항상 느끼는건데, imperative 언어에서의 재귀가 더 어려운 것 같다.

TST Performance

(1) R-way trie

search hit: L
search miss: log_R N
insert: L
space: (R + 1) * N

(2) Ternary trie(TST)

search hit: L + ln N
search miss: ln N
insert: L + ln N
space: 4N

메모리가 4N 밖에 안든다! 해싱은 모든 연산이 L 이겠지만, 대신 메모리가 4N ~ 16N 이다.

따라서 ternary symbol table 은 hash table 만큼 빠르고, 메모리도 덜 든다.

참고로 rotation 연산을 이용해서 balanced TST 를 만들면 worst case 에도 L + logN 이 나온다.

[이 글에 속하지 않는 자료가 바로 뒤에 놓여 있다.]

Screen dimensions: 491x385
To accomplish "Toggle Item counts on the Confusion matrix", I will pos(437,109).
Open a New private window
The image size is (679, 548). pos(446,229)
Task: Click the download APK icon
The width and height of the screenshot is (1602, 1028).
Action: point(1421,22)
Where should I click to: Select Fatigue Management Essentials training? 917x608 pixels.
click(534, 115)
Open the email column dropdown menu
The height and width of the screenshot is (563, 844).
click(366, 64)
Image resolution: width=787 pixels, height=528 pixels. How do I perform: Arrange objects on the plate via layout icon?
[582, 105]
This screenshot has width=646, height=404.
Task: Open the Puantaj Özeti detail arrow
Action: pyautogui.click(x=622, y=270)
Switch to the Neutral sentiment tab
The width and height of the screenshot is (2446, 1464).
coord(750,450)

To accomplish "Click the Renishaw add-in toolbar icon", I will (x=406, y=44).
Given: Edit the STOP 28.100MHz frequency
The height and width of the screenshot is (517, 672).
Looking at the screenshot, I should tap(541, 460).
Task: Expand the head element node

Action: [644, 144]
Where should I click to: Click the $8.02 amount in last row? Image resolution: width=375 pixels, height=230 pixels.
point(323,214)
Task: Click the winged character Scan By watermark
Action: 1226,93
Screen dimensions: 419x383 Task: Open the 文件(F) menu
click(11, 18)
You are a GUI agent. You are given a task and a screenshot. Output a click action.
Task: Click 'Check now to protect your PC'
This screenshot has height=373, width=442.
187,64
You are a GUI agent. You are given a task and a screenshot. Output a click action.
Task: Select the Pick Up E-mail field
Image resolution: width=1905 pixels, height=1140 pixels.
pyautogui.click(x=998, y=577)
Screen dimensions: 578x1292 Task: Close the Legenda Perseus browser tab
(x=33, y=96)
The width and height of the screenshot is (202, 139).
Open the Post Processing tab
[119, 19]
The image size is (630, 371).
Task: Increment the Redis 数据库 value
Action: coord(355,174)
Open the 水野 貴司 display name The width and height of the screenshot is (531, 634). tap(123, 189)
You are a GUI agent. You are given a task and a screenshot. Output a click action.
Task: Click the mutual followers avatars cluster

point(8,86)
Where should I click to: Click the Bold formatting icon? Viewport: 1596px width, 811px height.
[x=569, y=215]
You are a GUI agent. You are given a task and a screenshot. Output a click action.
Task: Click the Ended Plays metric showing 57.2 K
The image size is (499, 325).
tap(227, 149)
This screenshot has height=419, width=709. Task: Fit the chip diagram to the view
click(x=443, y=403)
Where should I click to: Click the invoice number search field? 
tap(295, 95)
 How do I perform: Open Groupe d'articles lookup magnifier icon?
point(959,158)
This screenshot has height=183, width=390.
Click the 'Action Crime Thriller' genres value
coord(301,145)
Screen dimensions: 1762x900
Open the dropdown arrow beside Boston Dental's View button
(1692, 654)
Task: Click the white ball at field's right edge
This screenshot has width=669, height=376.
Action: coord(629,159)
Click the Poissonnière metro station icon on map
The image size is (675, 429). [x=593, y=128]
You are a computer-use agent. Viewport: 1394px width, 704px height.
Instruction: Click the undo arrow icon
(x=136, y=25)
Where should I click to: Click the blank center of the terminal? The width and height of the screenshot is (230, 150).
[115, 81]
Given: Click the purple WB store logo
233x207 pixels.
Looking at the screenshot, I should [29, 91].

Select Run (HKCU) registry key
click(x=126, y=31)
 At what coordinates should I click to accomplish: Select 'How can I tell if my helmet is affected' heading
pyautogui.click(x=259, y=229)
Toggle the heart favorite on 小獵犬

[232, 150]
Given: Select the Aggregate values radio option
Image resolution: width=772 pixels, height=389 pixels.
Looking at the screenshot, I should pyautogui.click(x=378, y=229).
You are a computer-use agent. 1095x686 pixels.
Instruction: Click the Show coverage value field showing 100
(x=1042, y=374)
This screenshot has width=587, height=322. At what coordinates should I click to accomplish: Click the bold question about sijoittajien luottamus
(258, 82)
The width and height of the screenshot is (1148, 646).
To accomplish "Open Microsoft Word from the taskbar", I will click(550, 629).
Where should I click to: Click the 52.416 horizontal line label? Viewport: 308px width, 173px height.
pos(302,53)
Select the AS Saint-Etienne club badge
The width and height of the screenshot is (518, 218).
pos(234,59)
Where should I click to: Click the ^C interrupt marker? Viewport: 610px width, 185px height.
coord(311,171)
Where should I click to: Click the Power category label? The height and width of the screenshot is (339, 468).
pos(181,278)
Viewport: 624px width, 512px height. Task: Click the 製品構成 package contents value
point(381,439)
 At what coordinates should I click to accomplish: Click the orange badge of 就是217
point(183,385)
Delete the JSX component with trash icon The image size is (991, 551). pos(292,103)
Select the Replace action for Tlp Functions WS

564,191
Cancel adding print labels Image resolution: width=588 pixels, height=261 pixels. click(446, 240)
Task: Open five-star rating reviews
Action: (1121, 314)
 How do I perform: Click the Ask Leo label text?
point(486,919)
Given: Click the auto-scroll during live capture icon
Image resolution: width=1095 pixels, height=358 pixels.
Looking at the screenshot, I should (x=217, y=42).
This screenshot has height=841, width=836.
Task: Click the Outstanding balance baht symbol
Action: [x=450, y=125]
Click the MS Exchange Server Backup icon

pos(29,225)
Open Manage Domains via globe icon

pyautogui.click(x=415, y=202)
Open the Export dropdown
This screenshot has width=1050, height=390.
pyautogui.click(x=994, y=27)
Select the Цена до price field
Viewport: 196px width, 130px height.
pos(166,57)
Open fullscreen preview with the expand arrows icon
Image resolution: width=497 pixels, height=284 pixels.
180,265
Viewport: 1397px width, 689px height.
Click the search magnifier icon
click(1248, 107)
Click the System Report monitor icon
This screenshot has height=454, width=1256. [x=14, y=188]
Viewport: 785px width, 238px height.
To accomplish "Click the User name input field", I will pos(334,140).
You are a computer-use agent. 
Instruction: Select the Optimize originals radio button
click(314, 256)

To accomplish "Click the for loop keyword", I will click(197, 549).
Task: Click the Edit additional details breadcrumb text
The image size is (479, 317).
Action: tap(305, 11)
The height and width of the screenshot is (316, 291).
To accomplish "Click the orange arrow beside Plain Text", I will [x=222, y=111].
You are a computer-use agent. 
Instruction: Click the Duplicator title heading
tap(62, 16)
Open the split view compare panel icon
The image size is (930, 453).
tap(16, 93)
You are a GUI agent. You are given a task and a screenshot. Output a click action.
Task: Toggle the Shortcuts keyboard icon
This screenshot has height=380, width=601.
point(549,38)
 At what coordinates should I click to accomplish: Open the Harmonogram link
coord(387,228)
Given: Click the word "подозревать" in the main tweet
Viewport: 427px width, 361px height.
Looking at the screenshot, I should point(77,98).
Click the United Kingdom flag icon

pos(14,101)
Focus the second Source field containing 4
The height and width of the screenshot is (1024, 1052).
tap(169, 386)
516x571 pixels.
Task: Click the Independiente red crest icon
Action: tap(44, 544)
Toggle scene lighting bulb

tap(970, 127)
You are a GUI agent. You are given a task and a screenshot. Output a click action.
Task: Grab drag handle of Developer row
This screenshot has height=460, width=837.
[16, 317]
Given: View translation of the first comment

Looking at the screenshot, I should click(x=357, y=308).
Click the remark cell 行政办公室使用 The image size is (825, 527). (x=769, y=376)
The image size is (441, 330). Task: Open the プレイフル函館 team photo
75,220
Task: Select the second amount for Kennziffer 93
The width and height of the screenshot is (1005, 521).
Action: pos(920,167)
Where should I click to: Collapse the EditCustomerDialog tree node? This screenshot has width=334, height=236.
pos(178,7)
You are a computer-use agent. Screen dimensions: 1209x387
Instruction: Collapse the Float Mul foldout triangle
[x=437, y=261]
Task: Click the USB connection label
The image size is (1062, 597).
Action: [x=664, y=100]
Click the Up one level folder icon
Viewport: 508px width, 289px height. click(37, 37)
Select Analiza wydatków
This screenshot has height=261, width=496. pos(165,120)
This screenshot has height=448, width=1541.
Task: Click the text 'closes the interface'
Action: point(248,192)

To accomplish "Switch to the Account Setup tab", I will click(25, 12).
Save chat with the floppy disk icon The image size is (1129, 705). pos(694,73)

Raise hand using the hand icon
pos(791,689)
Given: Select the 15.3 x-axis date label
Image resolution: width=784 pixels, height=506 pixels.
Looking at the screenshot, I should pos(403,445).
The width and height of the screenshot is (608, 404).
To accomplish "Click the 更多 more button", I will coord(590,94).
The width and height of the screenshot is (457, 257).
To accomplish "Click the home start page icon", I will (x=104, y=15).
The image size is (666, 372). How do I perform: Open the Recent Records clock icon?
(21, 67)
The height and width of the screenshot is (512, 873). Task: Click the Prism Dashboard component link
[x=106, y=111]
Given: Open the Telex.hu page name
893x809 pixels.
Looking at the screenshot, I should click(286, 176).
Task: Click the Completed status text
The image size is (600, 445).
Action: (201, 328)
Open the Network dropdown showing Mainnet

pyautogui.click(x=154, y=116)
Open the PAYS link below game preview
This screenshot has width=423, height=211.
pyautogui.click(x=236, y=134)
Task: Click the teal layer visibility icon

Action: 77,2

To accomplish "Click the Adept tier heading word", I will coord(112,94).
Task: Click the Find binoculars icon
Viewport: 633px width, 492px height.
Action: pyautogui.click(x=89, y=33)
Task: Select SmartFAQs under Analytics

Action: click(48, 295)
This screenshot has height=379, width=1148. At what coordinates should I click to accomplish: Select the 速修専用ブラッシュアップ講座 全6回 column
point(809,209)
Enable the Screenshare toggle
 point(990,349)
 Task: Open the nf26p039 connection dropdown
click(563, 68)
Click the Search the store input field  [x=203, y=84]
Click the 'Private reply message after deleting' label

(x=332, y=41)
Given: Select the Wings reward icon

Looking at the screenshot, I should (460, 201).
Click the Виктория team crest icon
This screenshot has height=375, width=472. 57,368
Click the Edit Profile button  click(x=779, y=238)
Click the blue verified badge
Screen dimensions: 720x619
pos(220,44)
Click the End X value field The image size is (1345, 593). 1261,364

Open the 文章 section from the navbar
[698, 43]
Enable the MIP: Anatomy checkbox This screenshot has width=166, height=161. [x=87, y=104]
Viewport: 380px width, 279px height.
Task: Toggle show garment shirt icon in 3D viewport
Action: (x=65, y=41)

TST with R2 Branching at root

꼭대기엔 R^2-way 로 짓고, 자식은 TST 로 지을 수 있다. 분석 결과로는 일반 TST 보다 더 빠르다고 한다.

TST vs Hashing

(1) Hashing

Need to examine entier key
Search hits and misses cost about the same
Performance relies on hash function
Does not support ordered symbol table operations.

(2) TST

Works only for strings (or digital keys)
Only examines just enough key characters
Search miss may involve only a few characters
Supports ordered symbol table operations (plus others!).

정리하면, TST 는 해싱만큼 빠르고 search miss 는 더 빠르다. 그리고 red-black BST 보다 유연하다. 그러나 자료의 형태에 제한이 있다.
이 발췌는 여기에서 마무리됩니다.